Exercise description: The answer is the exact text of every line from the one that contains "1050x550 pixels. At" to the final line of the entries below, with pictures left out.

[Stored data entries]

┌──

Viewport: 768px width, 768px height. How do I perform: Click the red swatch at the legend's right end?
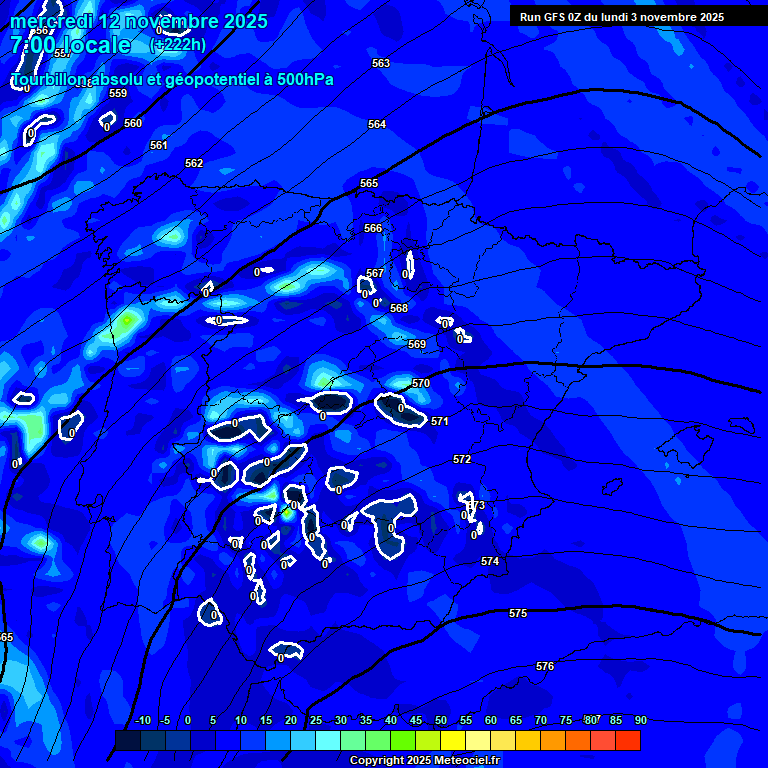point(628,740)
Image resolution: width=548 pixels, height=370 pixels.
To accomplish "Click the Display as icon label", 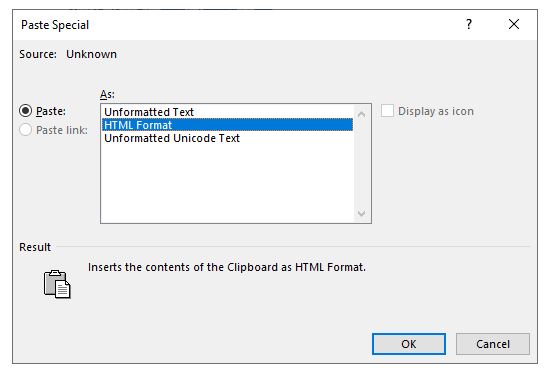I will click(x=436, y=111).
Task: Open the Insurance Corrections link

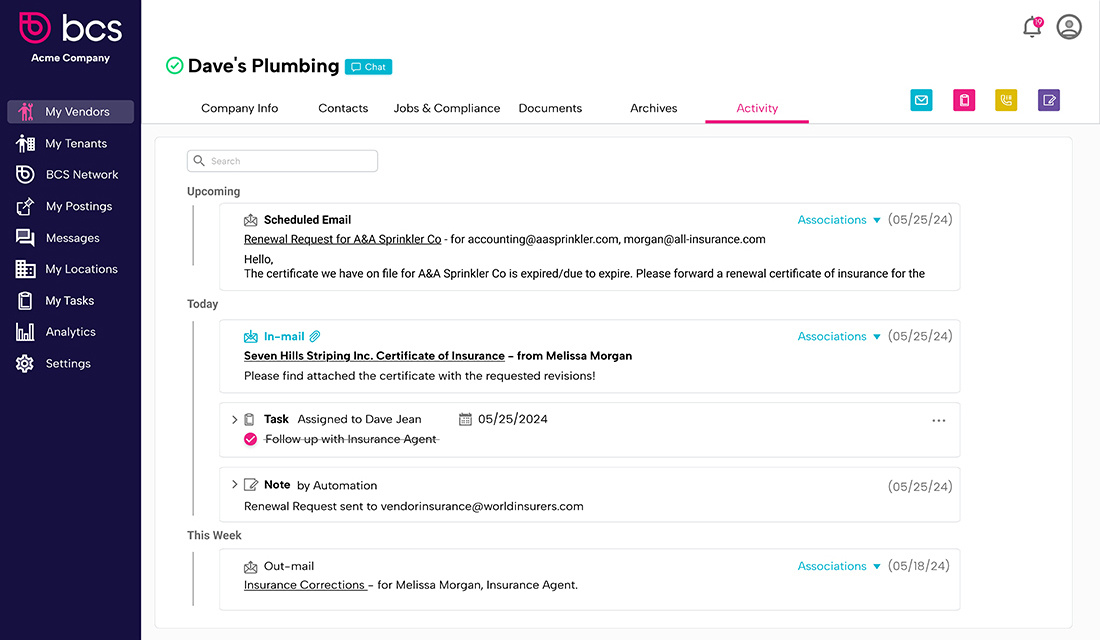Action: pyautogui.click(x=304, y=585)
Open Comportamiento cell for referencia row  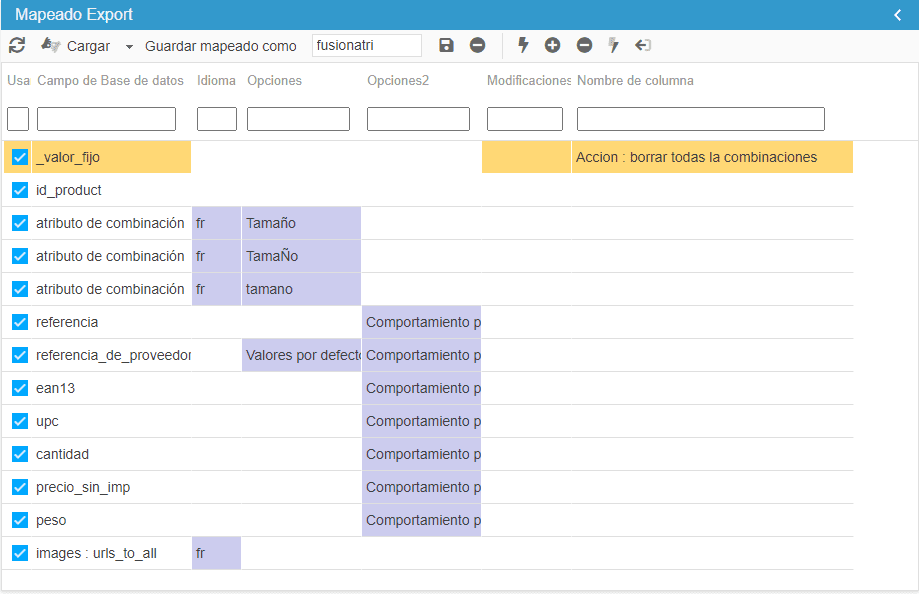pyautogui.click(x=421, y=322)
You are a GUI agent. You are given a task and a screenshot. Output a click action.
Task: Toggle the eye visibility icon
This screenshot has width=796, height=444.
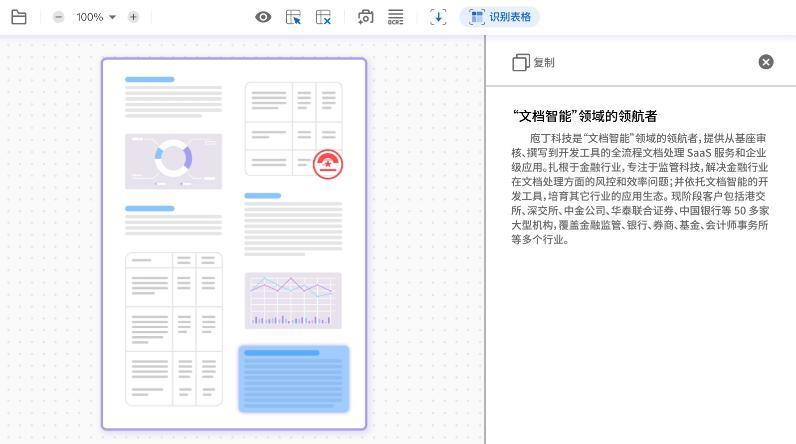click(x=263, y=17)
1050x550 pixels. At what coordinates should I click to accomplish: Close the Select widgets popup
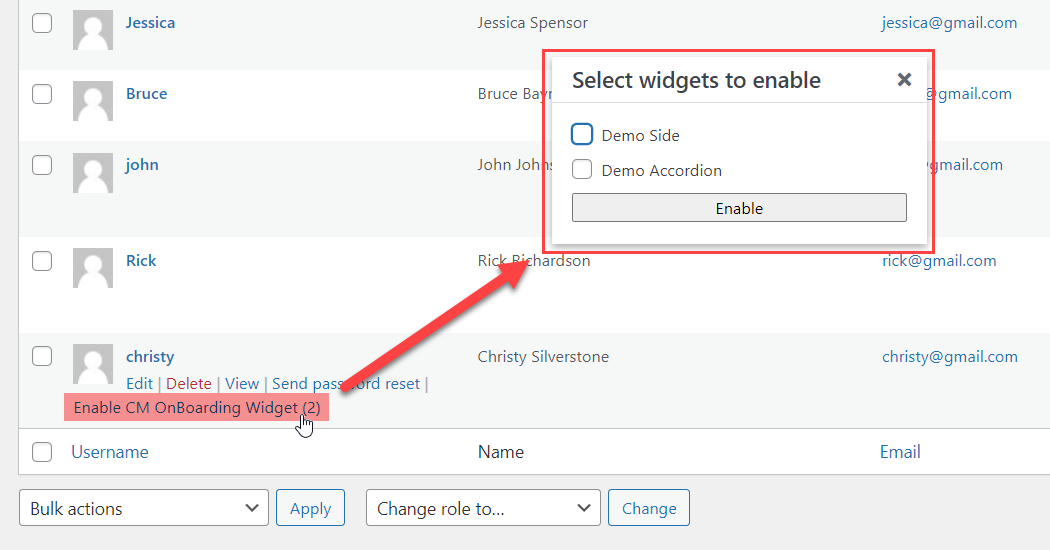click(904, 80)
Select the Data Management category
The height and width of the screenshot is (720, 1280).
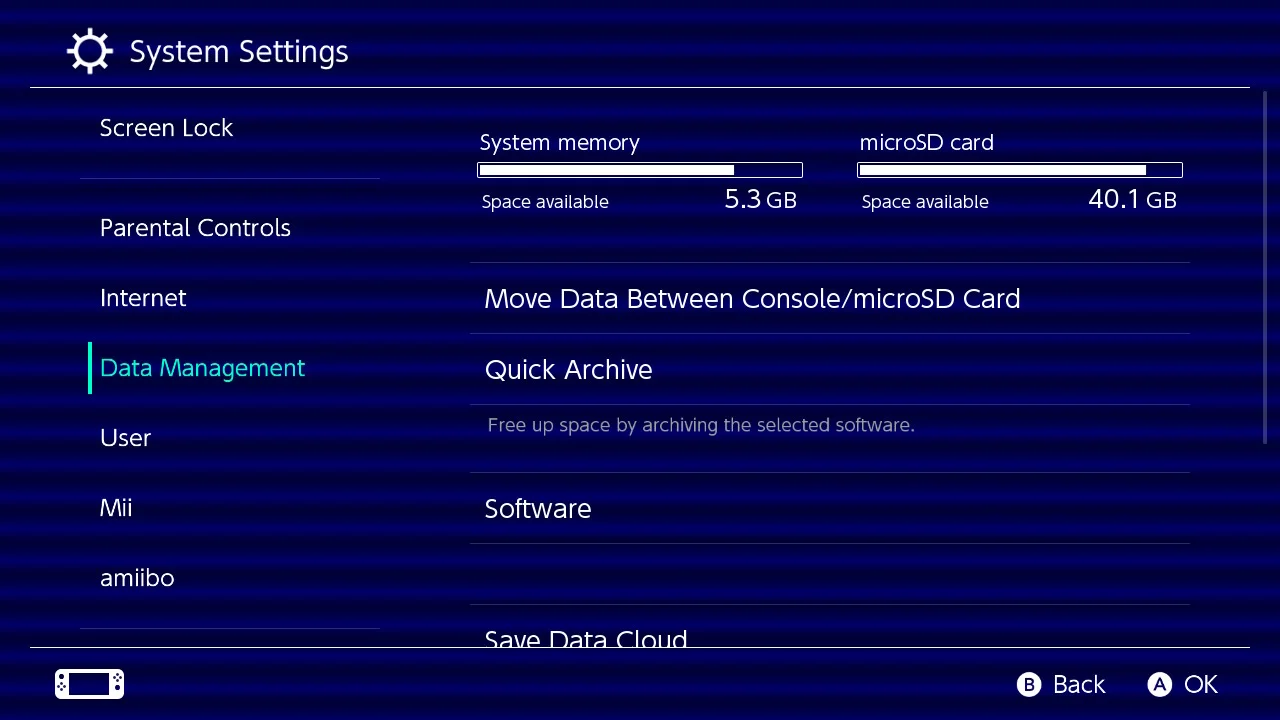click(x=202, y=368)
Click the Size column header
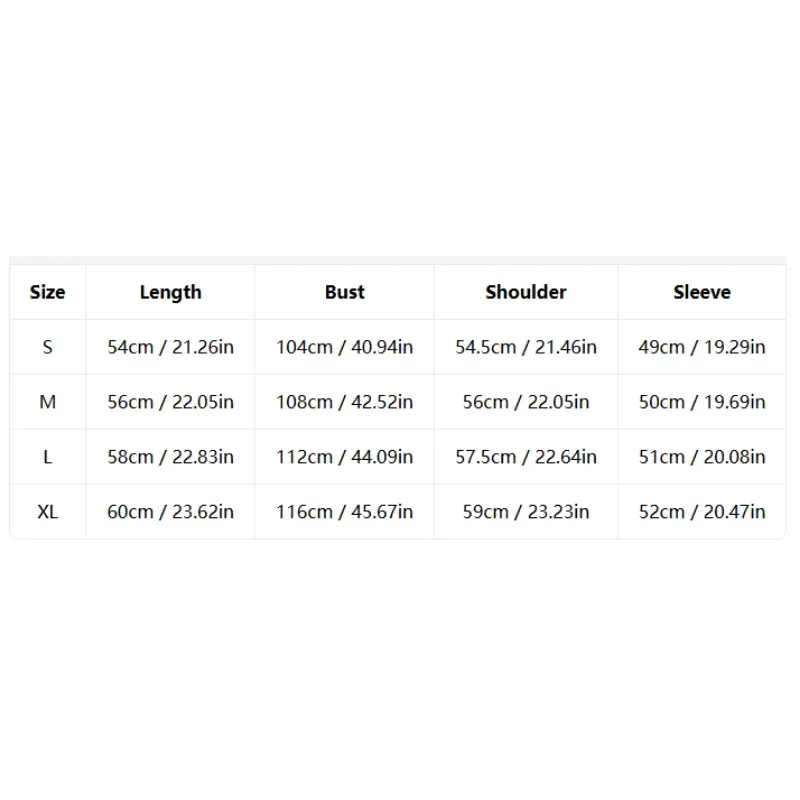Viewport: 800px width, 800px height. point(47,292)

└──

Response area:
1050x550 pixels. At what coordinates should I click to accomplish: Close the Select widgets popup
click(904, 80)
Select the Data Management category
The height and width of the screenshot is (720, 1280).
click(x=202, y=368)
Click the Size column header
Viewport: 800px width, 800px height. point(47,292)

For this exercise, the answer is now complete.